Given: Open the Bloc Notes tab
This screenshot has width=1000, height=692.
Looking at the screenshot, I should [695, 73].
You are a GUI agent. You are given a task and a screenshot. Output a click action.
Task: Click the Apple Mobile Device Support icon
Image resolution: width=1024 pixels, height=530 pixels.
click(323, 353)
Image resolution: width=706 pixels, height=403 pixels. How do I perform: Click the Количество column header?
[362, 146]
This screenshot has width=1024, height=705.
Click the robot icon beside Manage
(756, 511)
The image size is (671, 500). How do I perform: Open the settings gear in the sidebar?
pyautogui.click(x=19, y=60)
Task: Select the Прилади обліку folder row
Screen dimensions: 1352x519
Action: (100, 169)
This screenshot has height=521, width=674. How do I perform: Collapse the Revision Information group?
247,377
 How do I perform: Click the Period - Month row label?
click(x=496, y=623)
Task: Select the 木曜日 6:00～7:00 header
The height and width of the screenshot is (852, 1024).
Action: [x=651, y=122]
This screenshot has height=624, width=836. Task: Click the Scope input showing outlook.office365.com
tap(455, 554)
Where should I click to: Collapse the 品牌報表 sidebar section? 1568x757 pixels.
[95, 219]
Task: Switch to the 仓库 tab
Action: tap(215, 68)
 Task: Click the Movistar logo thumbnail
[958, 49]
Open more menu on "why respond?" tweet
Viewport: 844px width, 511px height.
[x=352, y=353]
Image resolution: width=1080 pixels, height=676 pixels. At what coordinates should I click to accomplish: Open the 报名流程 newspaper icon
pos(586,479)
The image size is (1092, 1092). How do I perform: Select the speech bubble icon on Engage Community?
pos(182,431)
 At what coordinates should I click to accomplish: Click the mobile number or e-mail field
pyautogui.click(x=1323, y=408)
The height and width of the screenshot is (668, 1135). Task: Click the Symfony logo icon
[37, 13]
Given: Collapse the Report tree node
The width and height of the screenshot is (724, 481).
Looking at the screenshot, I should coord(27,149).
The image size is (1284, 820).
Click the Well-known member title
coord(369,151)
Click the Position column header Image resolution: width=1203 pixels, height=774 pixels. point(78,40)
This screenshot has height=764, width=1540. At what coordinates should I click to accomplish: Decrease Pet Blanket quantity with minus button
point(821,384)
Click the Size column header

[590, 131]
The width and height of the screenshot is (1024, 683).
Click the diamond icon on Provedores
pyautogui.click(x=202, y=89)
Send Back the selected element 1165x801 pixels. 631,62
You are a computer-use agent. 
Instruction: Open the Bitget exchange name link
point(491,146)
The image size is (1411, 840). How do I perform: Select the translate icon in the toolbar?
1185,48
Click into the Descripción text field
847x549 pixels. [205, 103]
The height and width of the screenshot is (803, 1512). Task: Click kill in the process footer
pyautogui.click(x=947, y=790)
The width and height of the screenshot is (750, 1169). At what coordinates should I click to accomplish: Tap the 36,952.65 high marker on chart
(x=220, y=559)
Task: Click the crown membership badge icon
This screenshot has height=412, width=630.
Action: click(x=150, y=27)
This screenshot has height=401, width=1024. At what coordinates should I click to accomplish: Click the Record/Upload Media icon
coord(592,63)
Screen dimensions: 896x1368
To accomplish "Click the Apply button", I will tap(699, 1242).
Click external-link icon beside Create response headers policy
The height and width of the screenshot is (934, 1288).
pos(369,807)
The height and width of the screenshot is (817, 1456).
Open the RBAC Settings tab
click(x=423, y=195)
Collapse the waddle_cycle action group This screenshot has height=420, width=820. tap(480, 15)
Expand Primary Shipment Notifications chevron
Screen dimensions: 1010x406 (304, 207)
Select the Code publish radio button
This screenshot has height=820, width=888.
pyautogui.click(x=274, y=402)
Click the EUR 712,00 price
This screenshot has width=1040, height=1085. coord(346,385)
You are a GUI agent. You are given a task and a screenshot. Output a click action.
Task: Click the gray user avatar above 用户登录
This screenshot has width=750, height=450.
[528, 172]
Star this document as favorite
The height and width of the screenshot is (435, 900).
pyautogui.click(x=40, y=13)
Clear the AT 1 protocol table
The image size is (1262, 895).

--

**AIM OF THE EXERCISE**
Would you copy out each record precisely as it stands?

**RESULT**
Given: Open the Bloc Notes tab
This screenshot has width=1000, height=692.
Looking at the screenshot, I should [695, 73].
You are a GUI agent. You are given a task and a screenshot. Output a click action.
Task: Click the Apple Mobile Device Support icon
Image resolution: width=1024 pixels, height=530 pixels.
click(323, 353)
Image resolution: width=706 pixels, height=403 pixels. How do I perform: Click the Количество column header?
[362, 146]
This screenshot has width=1024, height=705.
Click the robot icon beside Manage
(756, 511)
The image size is (671, 500). How do I perform: Open the settings gear in the sidebar?
pyautogui.click(x=19, y=60)
Task: Select the Прилади обліку folder row
Screen dimensions: 1352x519
Action: (100, 169)
This screenshot has height=521, width=674. How do I perform: Collapse the Revision Information group?
247,377
 How do I perform: Click the Period - Month row label?
click(x=496, y=623)
Task: Select the 木曜日 6:00～7:00 header
The height and width of the screenshot is (852, 1024).
Action: [x=651, y=122]
This screenshot has height=624, width=836. Task: Click the Scope input showing outlook.office365.com
tap(455, 554)
Where should I click to: Collapse the 品牌報表 sidebar section? 1568x757 pixels.
[95, 219]
Task: Switch to the 仓库 tab
Action: tap(215, 68)
 Task: Click the Movistar logo thumbnail
[958, 49]
Open more menu on "why respond?" tweet
Viewport: 844px width, 511px height.
[x=352, y=353]
Image resolution: width=1080 pixels, height=676 pixels. At what coordinates should I click to accomplish: Open the 报名流程 newspaper icon
pos(586,479)
The image size is (1092, 1092). How do I perform: Select the speech bubble icon on Engage Community?
pos(182,431)
 At what coordinates should I click to accomplish: Click the mobile number or e-mail field
pyautogui.click(x=1323, y=408)
The height and width of the screenshot is (668, 1135). Task: Click the Symfony logo icon
[37, 13]
Given: Collapse the Report tree node
The width and height of the screenshot is (724, 481).
Looking at the screenshot, I should coord(27,149).
The image size is (1284, 820).
Click the Well-known member title
coord(369,151)
Click the Position column header Image resolution: width=1203 pixels, height=774 pixels. point(78,40)
This screenshot has height=764, width=1540. At what coordinates should I click to accomplish: Decrease Pet Blanket quantity with minus button
point(821,384)
Click the Size column header

[590, 131]
The width and height of the screenshot is (1024, 683).
Click the diamond icon on Provedores
pyautogui.click(x=202, y=89)
Send Back the selected element 1165x801 pixels. 631,62
You are a computer-use agent. 
Instruction: Open the Bitget exchange name link
point(491,146)
The image size is (1411, 840). How do I perform: Select the translate icon in the toolbar?
1185,48
Click into the Descripción text field
847x549 pixels. [205, 103]
The height and width of the screenshot is (803, 1512). Task: Click kill in the process footer
pyautogui.click(x=947, y=790)
The width and height of the screenshot is (750, 1169). At what coordinates should I click to accomplish: Tap the 36,952.65 high marker on chart
(x=220, y=559)
Task: Click the crown membership badge icon
This screenshot has height=412, width=630.
Action: click(x=150, y=27)
This screenshot has height=401, width=1024. At what coordinates should I click to accomplish: Click the Record/Upload Media icon
coord(592,63)
Screen dimensions: 896x1368
To accomplish "Click the Apply button", I will tap(699, 1242).
Click external-link icon beside Create response headers policy
The height and width of the screenshot is (934, 1288).
pos(369,807)
The height and width of the screenshot is (817, 1456).
Open the RBAC Settings tab
click(x=423, y=195)
Collapse the waddle_cycle action group This screenshot has height=420, width=820. tap(480, 15)
Expand Primary Shipment Notifications chevron
Screen dimensions: 1010x406 (304, 207)
Select the Code publish radio button
This screenshot has height=820, width=888.
pyautogui.click(x=274, y=402)
Click the EUR 712,00 price
This screenshot has width=1040, height=1085. coord(346,385)
You are a GUI agent. You are given a task and a screenshot. Output a click action.
Task: Click the gray user avatar above 用户登录
This screenshot has width=750, height=450.
[528, 172]
Star this document as favorite
The height and width of the screenshot is (435, 900).
pyautogui.click(x=40, y=13)
Clear the AT 1 protocol table
The image size is (1262, 895).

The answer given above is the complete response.